SNB retains cap on franc; interest rate on hold

2012-09-13 12:47:06

The Swiss National Bank on Thursday decided to leave the cap on the franc exchange rate intact and the key interest rate unchanged near zero, as widely expected.

The minimum exchange rate was maintained at CHF 1.20 per euro. The bank reaffirmed that it will continue to enforce this ceiling with 'utmost determination'.

The target range for the three-month Libor rate was kept at 0.0-0.25 percent. If necessary, it will take further measures at any time, SNB added.

According to SNB, the Swiss franc is still overvalued and is weighing on economic activity. As such, the bank said it will not permit an appreciation of the Swiss franc, given the serious impact this would have on both prices and economic performance.

In order to hold the exchange rate at the fixed level, the bank will continue to buy foreign currency in unlimited quantities.

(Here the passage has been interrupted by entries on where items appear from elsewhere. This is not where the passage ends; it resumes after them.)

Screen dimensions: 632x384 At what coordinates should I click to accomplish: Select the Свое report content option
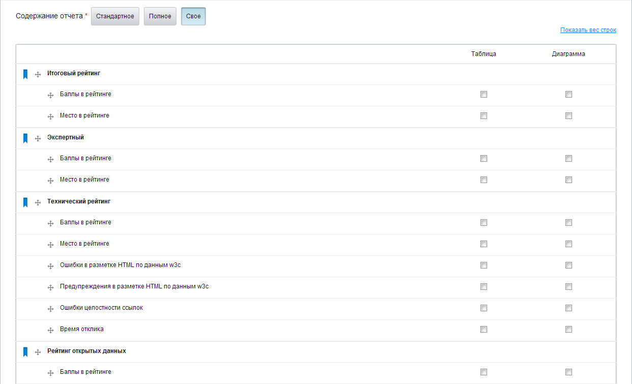pyautogui.click(x=193, y=16)
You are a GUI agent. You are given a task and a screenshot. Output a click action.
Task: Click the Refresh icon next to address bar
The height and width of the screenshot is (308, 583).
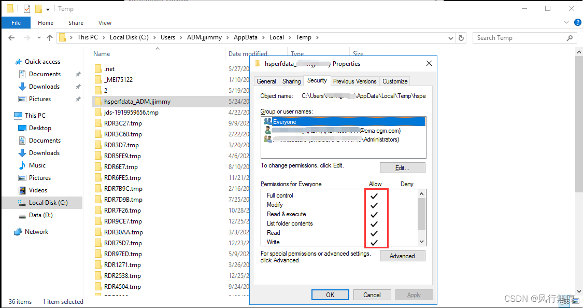pos(460,37)
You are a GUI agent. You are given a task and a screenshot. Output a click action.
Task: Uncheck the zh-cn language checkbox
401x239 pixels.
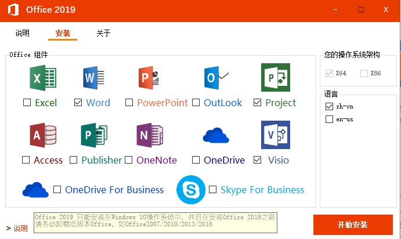[330, 107]
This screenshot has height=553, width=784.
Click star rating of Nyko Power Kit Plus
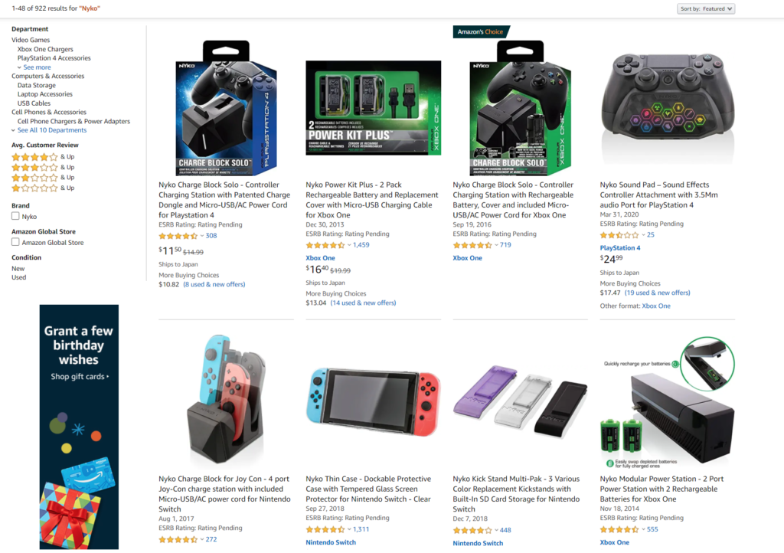click(325, 245)
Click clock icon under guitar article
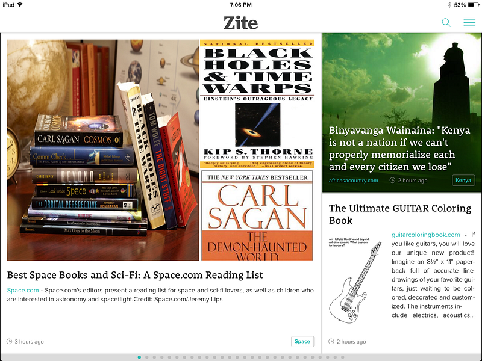This screenshot has height=361, width=482. 331,341
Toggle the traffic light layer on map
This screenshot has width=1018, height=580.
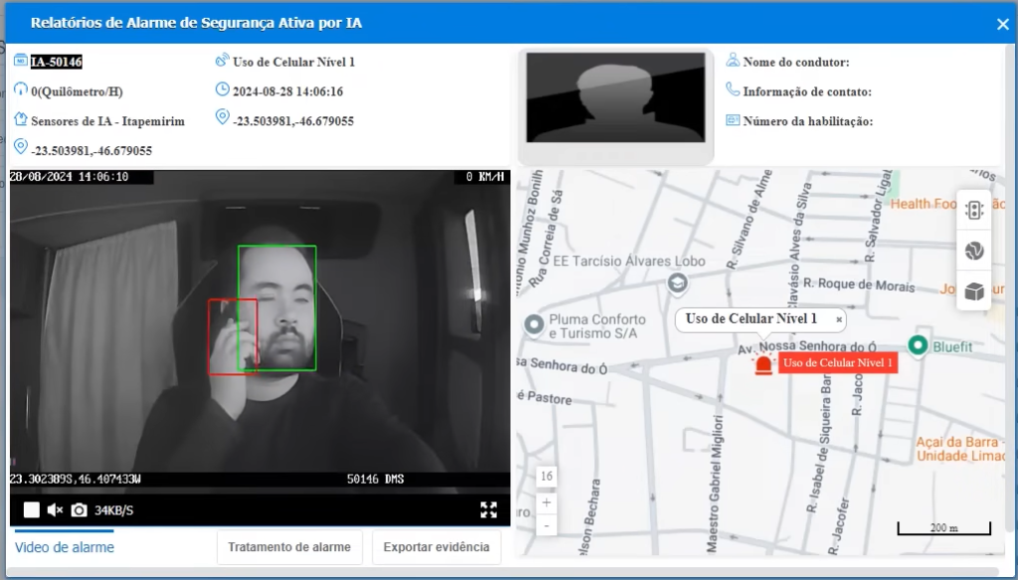[x=974, y=211]
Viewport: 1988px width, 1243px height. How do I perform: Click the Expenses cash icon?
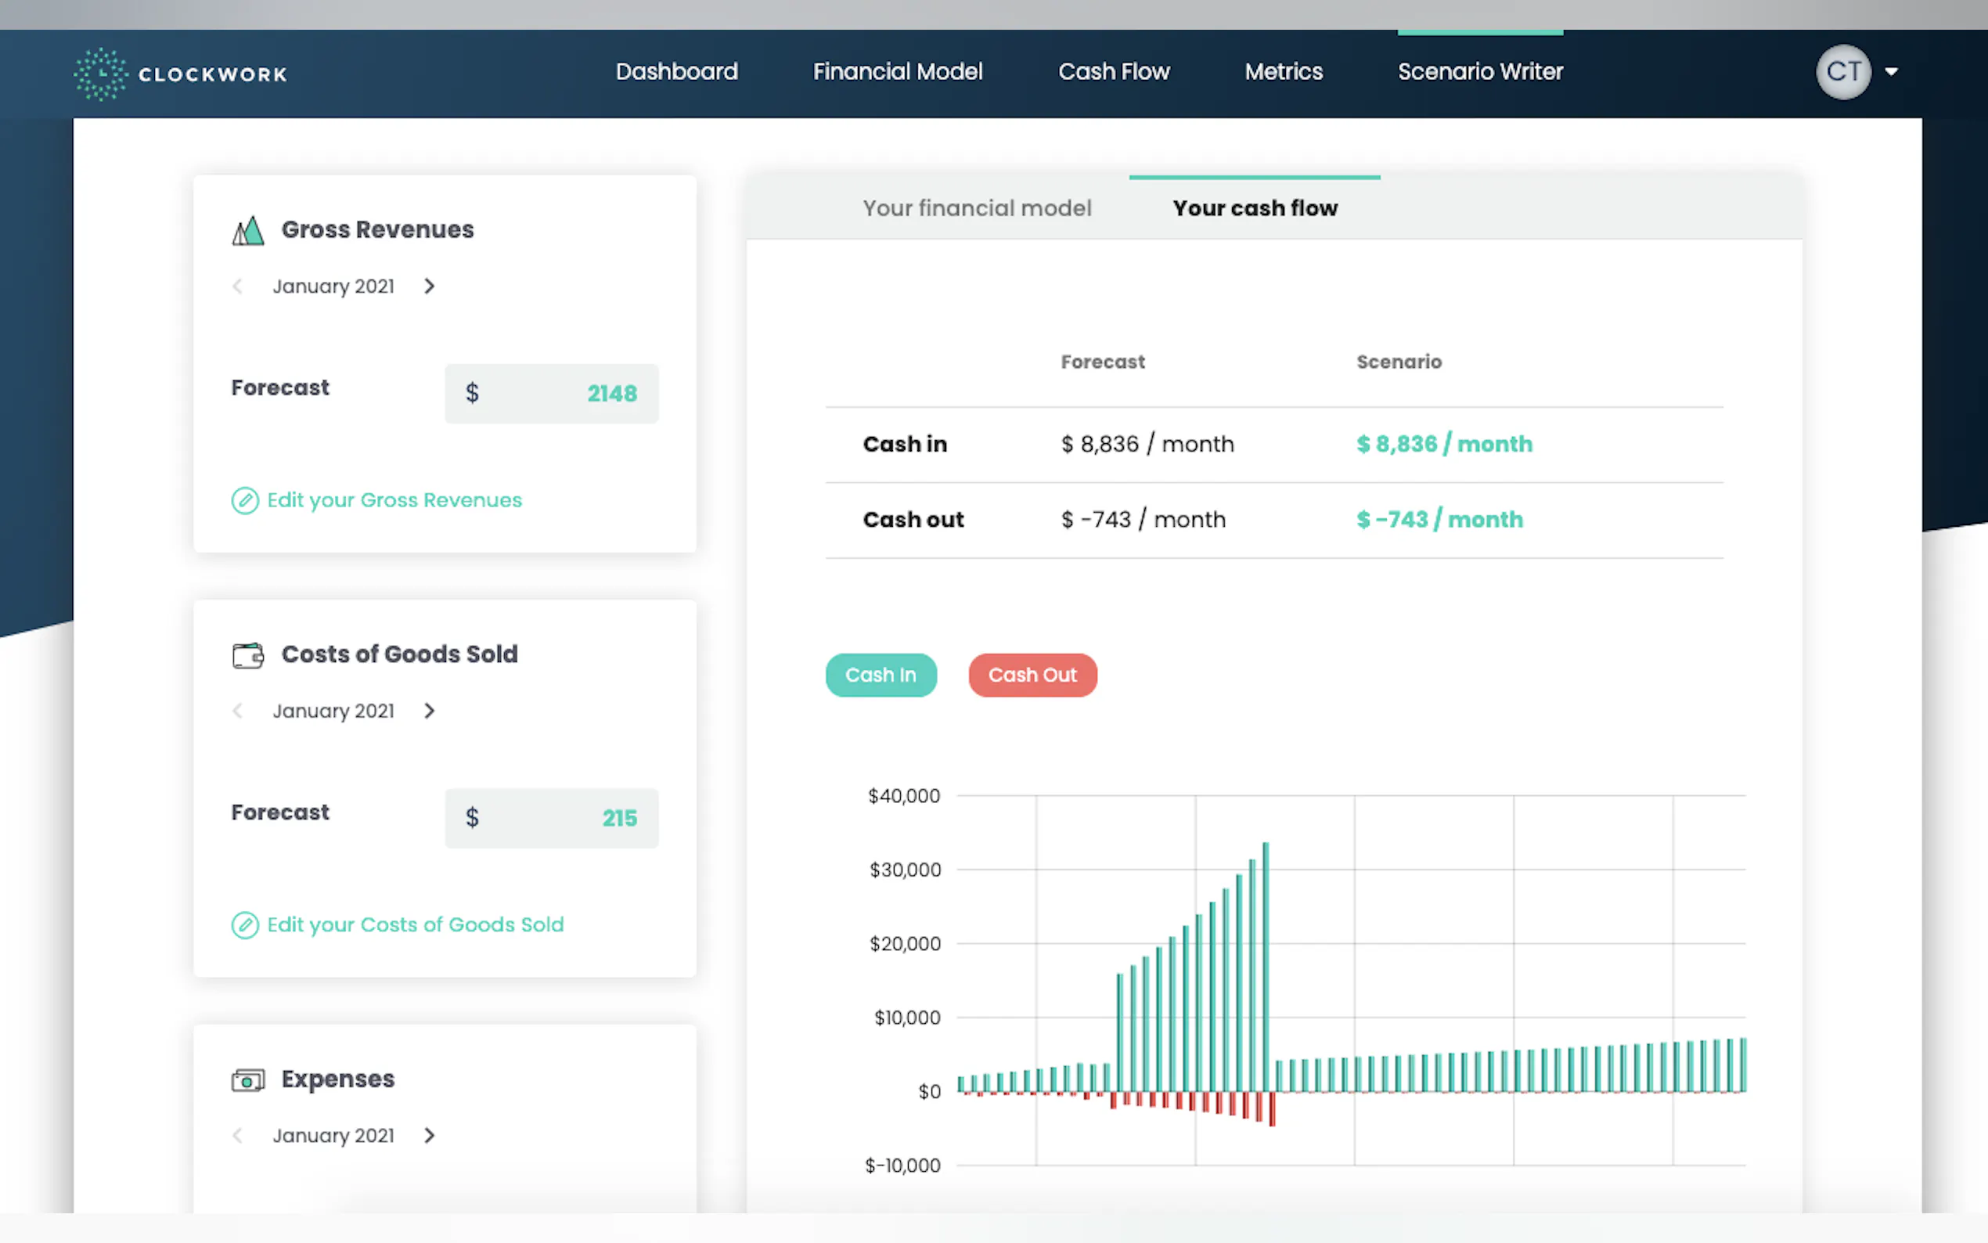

The SNB forecasts consumer prices to fall 0.6 percent in 2012. In June, the bank had estimated a 0.5 percent fall in prices this year. The downward adjustment reflects unfavorable prospects for the global economy and a more pronounced underutilization of production capacity.

Going forward, inflation is seen at 0.2 percent next year, and 0.4 percent for 2014. "Consequently, there is no threat of inflation in Switzerland in the foreseeable future," it said.

The central bank also lowered its 2012 GDP forecast citing deterioration in the global economic outlook. The SNB projects growth of around 1 percent as opposed to the 1.5 percent growth estimated in June.

In the near-term, downside risks to the Swiss economy is expected to stay high. The growth prospects are dampened by the euro area crisis as well as the uncertainty surrounding forthcoming fiscal policy decision in the U.S.

The KOF Swiss Economic Institute forecast the economy to grow at a slightly slower rate of 0.9 percent this year than the 1 percent growth forecast earlier.

Gross domestic product fell 0.1 percent sequentially in the second quarter, marking the first drop since the third quarter of 2011.

Economists at Credit Suisse said last week the Swiss economy will expand 1.5 percent next year as structural advantages provide a sound basis for expansion.

SNB also said it sees risks for financial stability from the persisting strong momentum on Swiss residential mortgage and real estate markets.